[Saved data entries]
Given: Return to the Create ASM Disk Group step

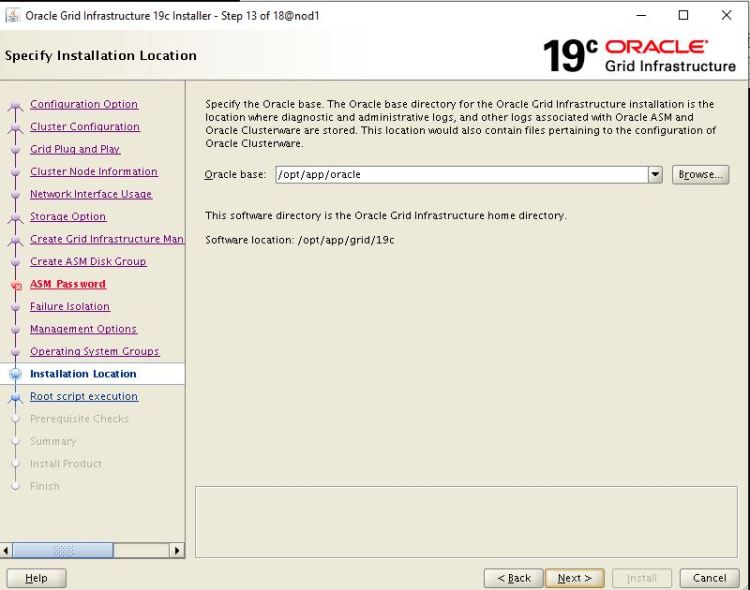Looking at the screenshot, I should 88,262.
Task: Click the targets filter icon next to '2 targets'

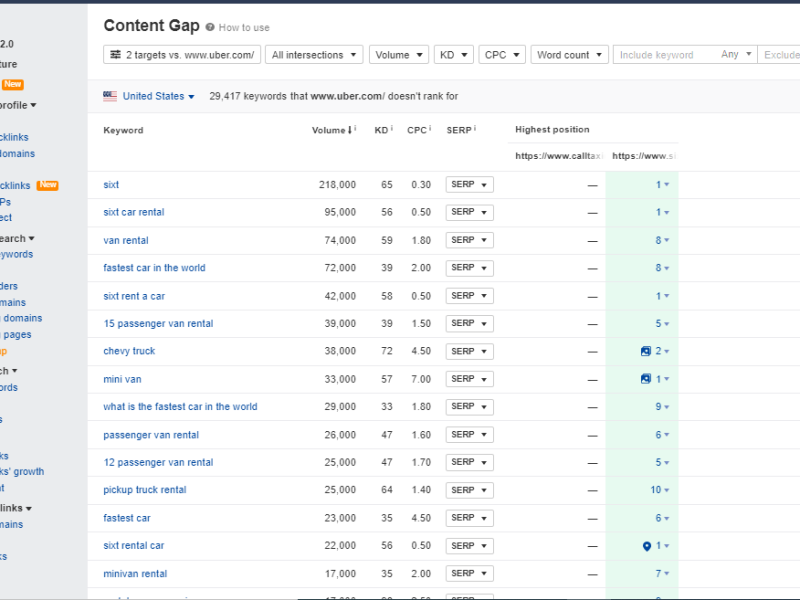Action: click(116, 55)
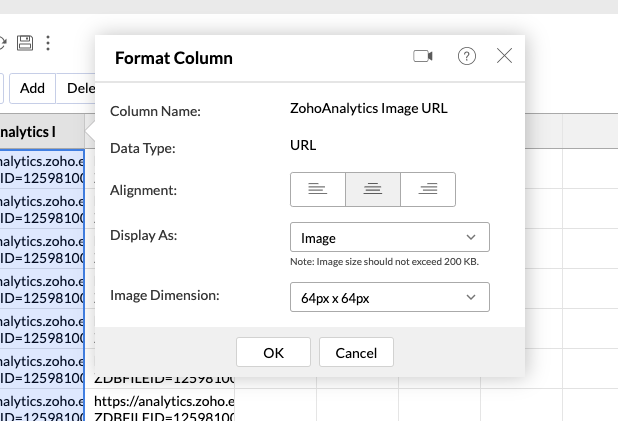Select the topmost highlighted URL cell

(42, 166)
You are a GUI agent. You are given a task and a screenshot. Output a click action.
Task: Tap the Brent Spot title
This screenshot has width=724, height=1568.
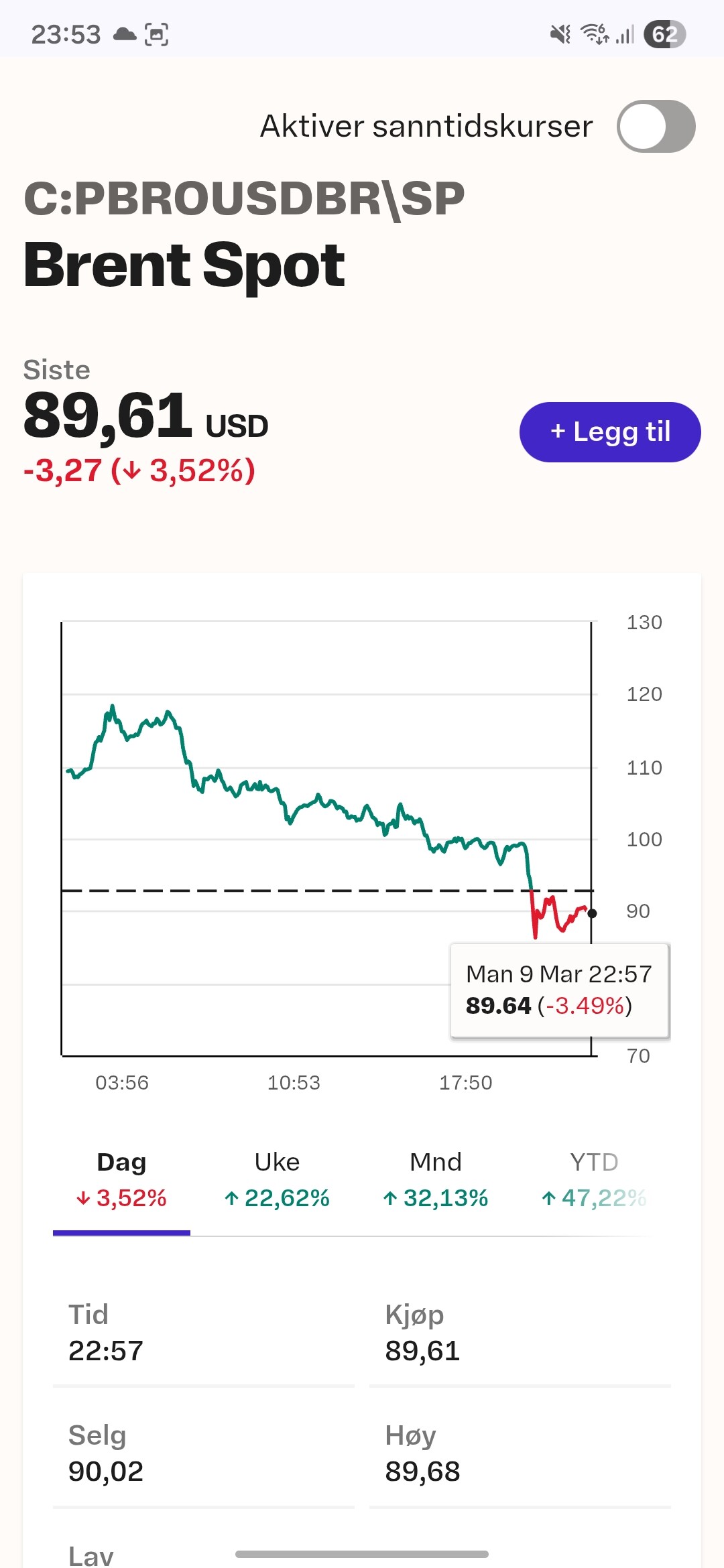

→ **WORK ITEM**
The pictures should be dropped, and every line above should be set down again exactly.

→ **RESPONSE**
Given: Return to the Create ASM Disk Group step

Looking at the screenshot, I should 88,262.
Task: Click the targets filter icon next to '2 targets'

Action: click(116, 55)
Select the topmost highlighted URL cell

(42, 166)
You are a GUI agent. You are given a task and a screenshot. Output a click action.
Task: Tap the Brent Spot title
This screenshot has width=724, height=1568.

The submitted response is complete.